For his part, Dekker fell on his sword. “I don’t know what I shot tonight, but I was short off the first. I guess I just wasn’t in a rhythm like I had been lately. Give credit to Duke for throwing a lot of different defenses at me. I was trying to contribute any way I could, but I’m putting this one on me. I just didn’t do enough for our team. I’m pretty disappointed in myself.”

In truth, though, what worked for Dekker against Willie Cauley-Stein on Saturday simply wasn’t there against Matt Jones. Duke was better at playing against Wisconsin than Kentucky ever would have been. “Horses for courses” is a very underrated factor in judging good basketball teams against each other.

“We were fabulous down the stretch,” Krzyzewski said. “Our defense down the stretch was magnificent.
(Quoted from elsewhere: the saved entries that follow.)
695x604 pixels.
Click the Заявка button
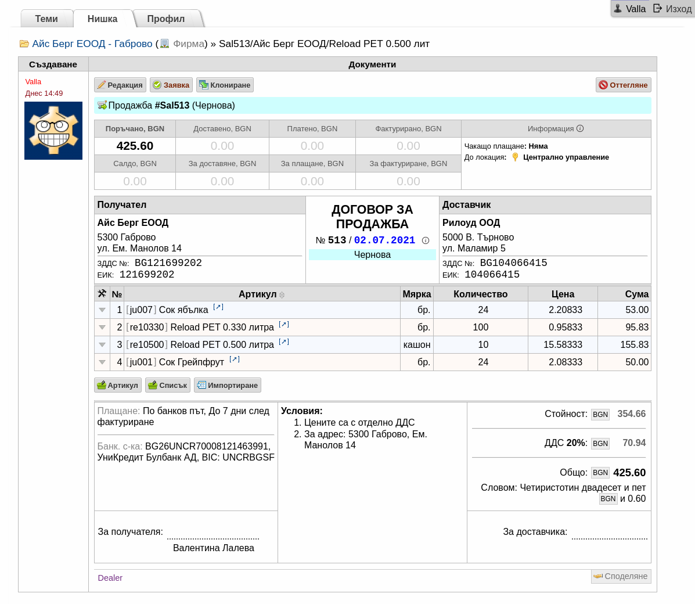click(171, 85)
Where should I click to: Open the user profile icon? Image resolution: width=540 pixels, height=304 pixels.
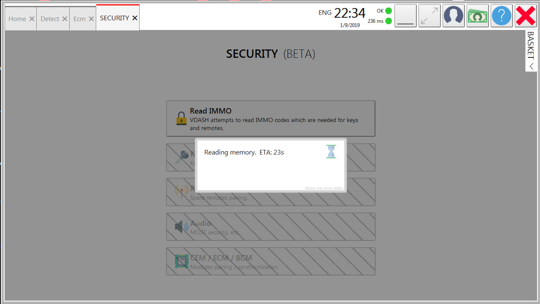(x=453, y=16)
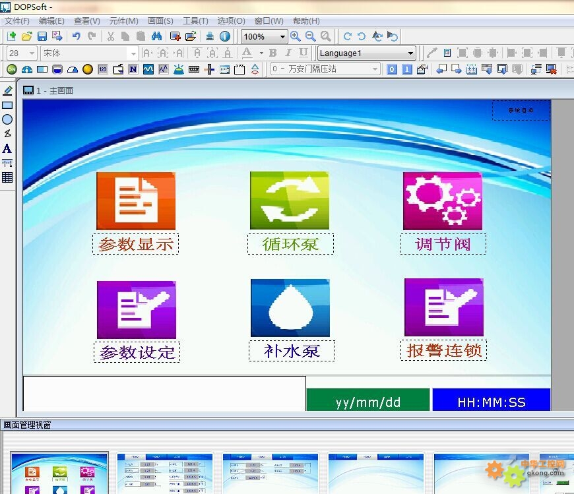The height and width of the screenshot is (494, 574).
Task: Click the zoom in magnifier icon
Action: coord(296,36)
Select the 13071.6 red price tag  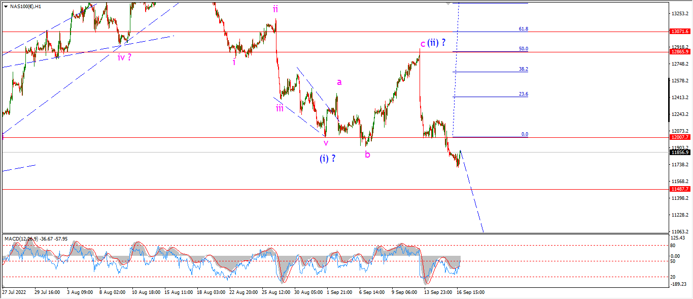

I don’t know how you can be any better than we were down the stretch, except for Tyus going in for that layup when he should have taken it to the side, and I wanted to break his neck.”1 There’s no denying that Duke had a put-away it could call on throughout the last five minutes of the game. Once it got into the lead, it made every play it had to make.


1.

This was a joke. Reportedly.

“This has been our one goal that we were working for,” Tyus Jones said. “No matter if it was getting up extra shots, or extra running, trying to get in better shape, tough practices, just believing in one another. We knew that at the end, if we did accomplish this, it was all going to be worth it.”

After the game, his exhausted voice in tatters and whispers, Bo Ryan nonetheless did a job of tap dancing that would have shamed Gene Kelly in Singin’ in the Rain. “What a fantastic job these guys did all year,” he said right off the top. “They just came together to do all the things that they accomplished. Highest offensive efficiency. A team that committed the least number of fouls during the year. A team that got to the free throw line. So these guys played 30-some games that way. It’s just unfortunate that this one had to be played out that way.” Later, when he was asked directly about his team’s sudden trip through the looking glass in the second half, he bridled briefly, but then spoke again in fluent subtext.
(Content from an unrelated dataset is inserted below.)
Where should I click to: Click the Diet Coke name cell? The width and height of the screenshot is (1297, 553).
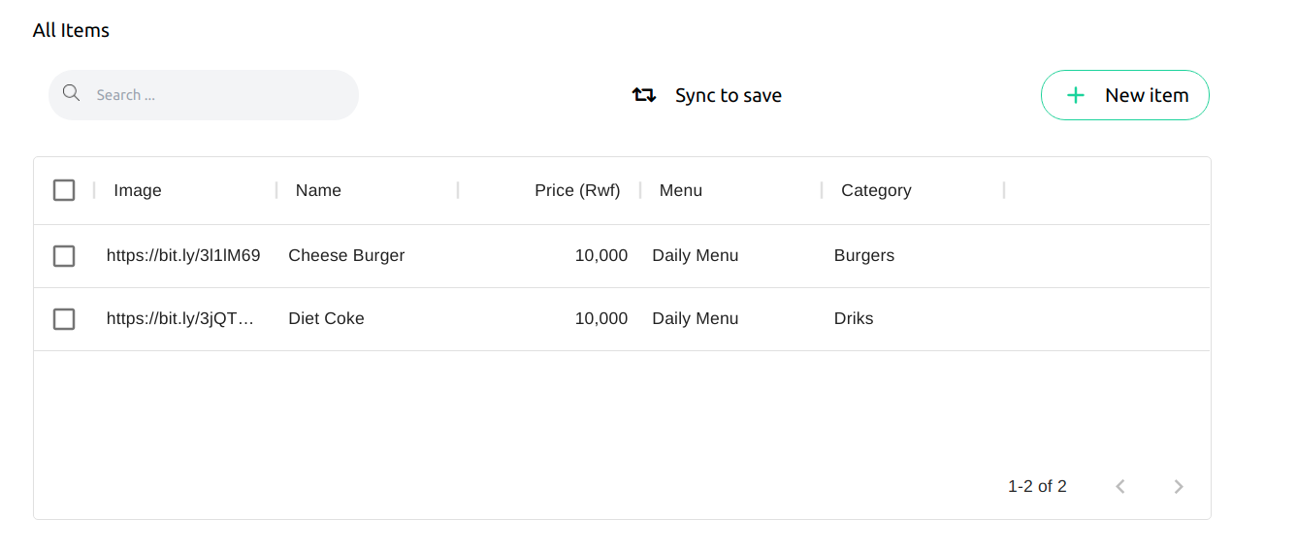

“You can’t say anything about the officiating,” Ryan said. “C’mon. Are you trying to set me up? You want to reword that? What are you saying? Have you ever watched me during a game? I don’t think this was any different.

“We have these things we practice, OK? We practice that when an offensive player jumps into you, we always call it on the offensive player. It’s just what we do. So there were some situations where obviously our guys felt they were in position. I’m sure they felt they were in the right. But I’ve been with these guys a long time, and I watched a lot of basketball. Sometimes, games are played differently, and you have to go with the flow.”

Then, right at the end, when he was talking about the granite-tough 21 points and 12 rebounds he’d gotten from his star, Frank Kaminsky, who shot a mere six free throws, Ryan again left it up to more cynical imaginations than his own. “He was a gamer,” Ryan said. “He was getting banged around like crazy. I was kind of hoping he’d get to the line a little more. It just wasn’t the way it worked out.”

Truth be told, Ryan got outcoached by Krzyzewski — not by much, but by just enough. In the end, every coach uses what he has to get what he wants, as James Brown once put it in a radically different context. Ryan got outcoached because Krzyzewski was able to recruit players like Tyus Jones and Grayson Allen. He got outcoached because Krzyzewski knew exactly when to use them at exactly the right points in the game. And he got outcoached because Mike Krzyzewski is the most powerful man in American basketball. Five national championships. More wins than any other Division I men’s coach. Two Olympic gold medals. NBA stars on speed dial. So, when he talks, even in the seething furnace of a national championship game, all the right people always listen.